Alright, alright. We get it, Cam. Kevin Shattenkirk is pretty darn good. So what's the price to acquire him?
Great question. The Blues are desperate for any form of offense, ranking 22 in the league in terms of goals for per game. The Bruins, on the other hand, sit comfortably in third place. However, mired in cap hell (thanks, Chiarelli), the Bruins are still, and will be for the foreseeable future, strapped to the cap. Therefore, management will likely struggle to re-sign Loui Eriksson. Especially considering the eye opening numbers that the Swedish forward has amassed this season (15 goals, 35 points), Eriksson will command a pretty penny in free agency. The Bruins and Blues play a similar style of hockey, one based upon physicality, grit, and outworking the opposing team. Eriksson will have little trouble transitioning to the Blues' philosophies and pace of play. The Bruins will more than likely be willing to part with Eriksson, especially if they are able to land the outstanding defenseman.
Assuming the Blues would wish for more than a rental, it is imperative that the Bruins add some flavor to the pot to further intrigue St. Louis. Alexander Khoklachev, an extremely talented prospect, has not tied his game together enough to earn a permanent job in Boston. Although his offensive game is up to the task, he lacks the necessary frame and defensive prowess to adequately compete with NHL players. Khoklachev only has nine career games of NHL experience, with zero points and a -4 rating. However, his game, especially offensively, is too advanced for the AHL. He tips toes past defenders like a ballerina and beats goaltenders with ease. In 26 games this season, Khoklachev has notched 31 points. In his career with the Providence Bruins, he has 131 points in 152 games. Not too bad, eh? It's safe to say that the 22 year old Russian has the offensive capabilities to compete in the NHL, and his playmaking abilities afford him a good deal of upside. If you're looking for a more in depth, check out Khoklachev's 25 under 25 profile.

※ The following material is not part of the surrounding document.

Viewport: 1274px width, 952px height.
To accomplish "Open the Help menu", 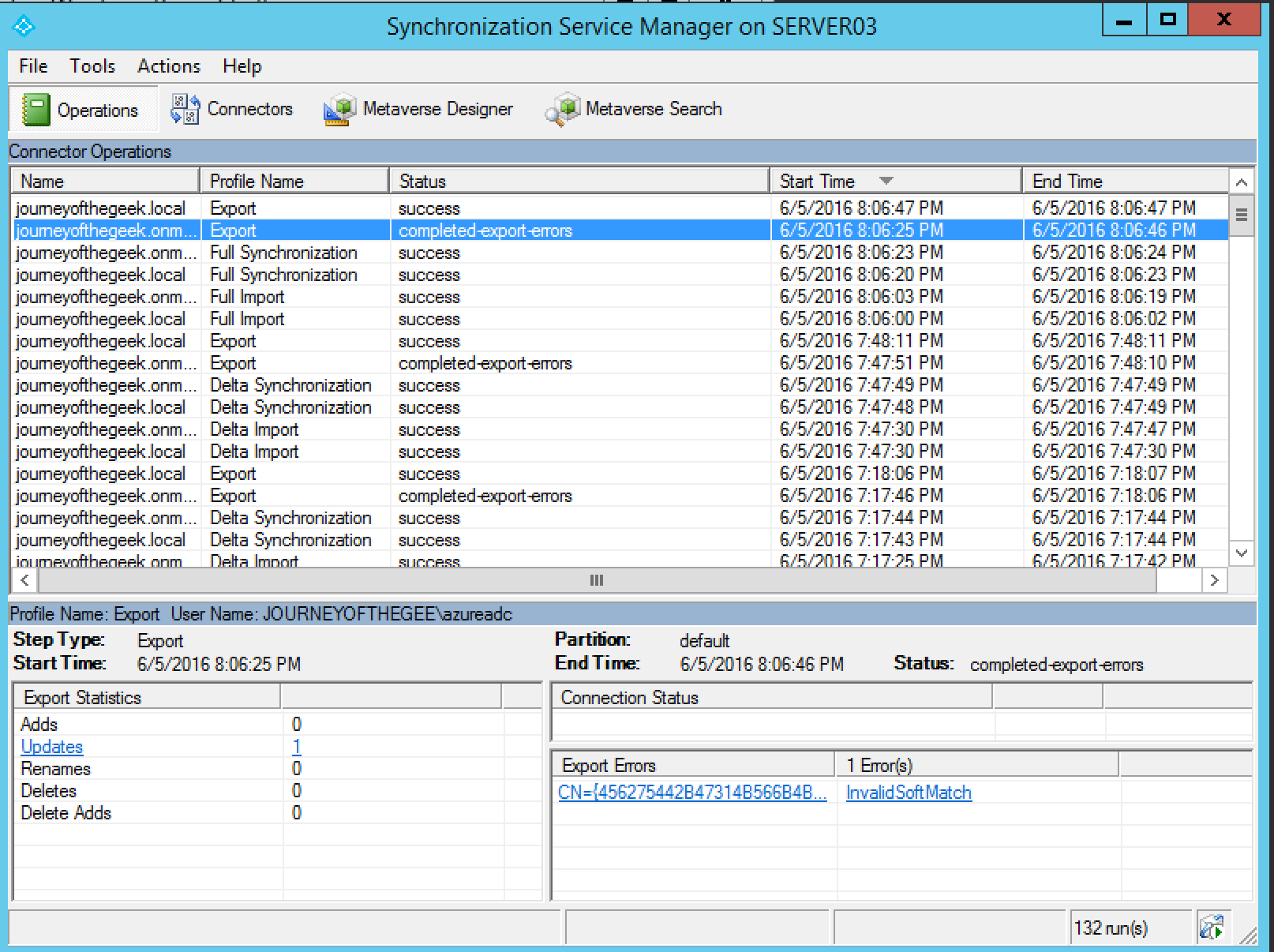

The Bruins could throw in a late round pick to sweeten the pot. Late round picks don't have an overly high rate of success, but some great players have been picked after the fifth round. Pavel Datsyuk, Joe Pavelski, and God himself (aka Tom Brady) have all heard their named called in the later part of the event.
All included, the Bruins would have an influx of defensemen and a dearth of forwards. The Bruins would be borderline obligated to trade for a top six forward to replace Ericsson's offensive production. Magnus Paajarvi, a struggling young forward, has been shopped around by St. Louis management, and the Bruins would be wise to include him in the deal. He has good size and is a powerful skater. In return for his services, Zach Trotman or Joe Morrow could find themselves in with a note on their sweater.

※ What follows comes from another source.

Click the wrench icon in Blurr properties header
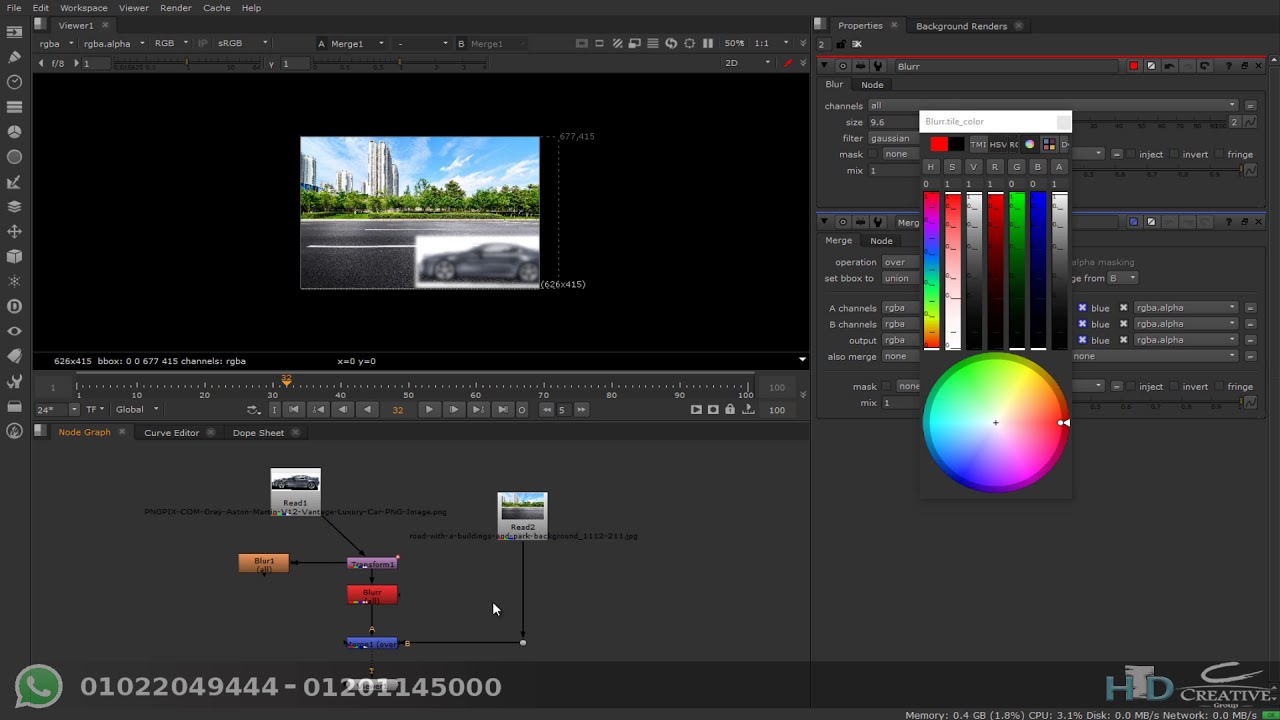This screenshot has height=720, width=1280. (x=878, y=66)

Due to the loss of Eriksson, the Bruins could be taking a step backwards. Shattenkirk certainly makes every player that he's on ice with better, but the role that Don Sweeney would need to fill in the top six would be bordering on enormous. This could force the Bruins to shift their focus to next season because they may lack the goalscoring necessary to compete for a spot in the playoffs.
Would you trade for Kevin Shattenkirk?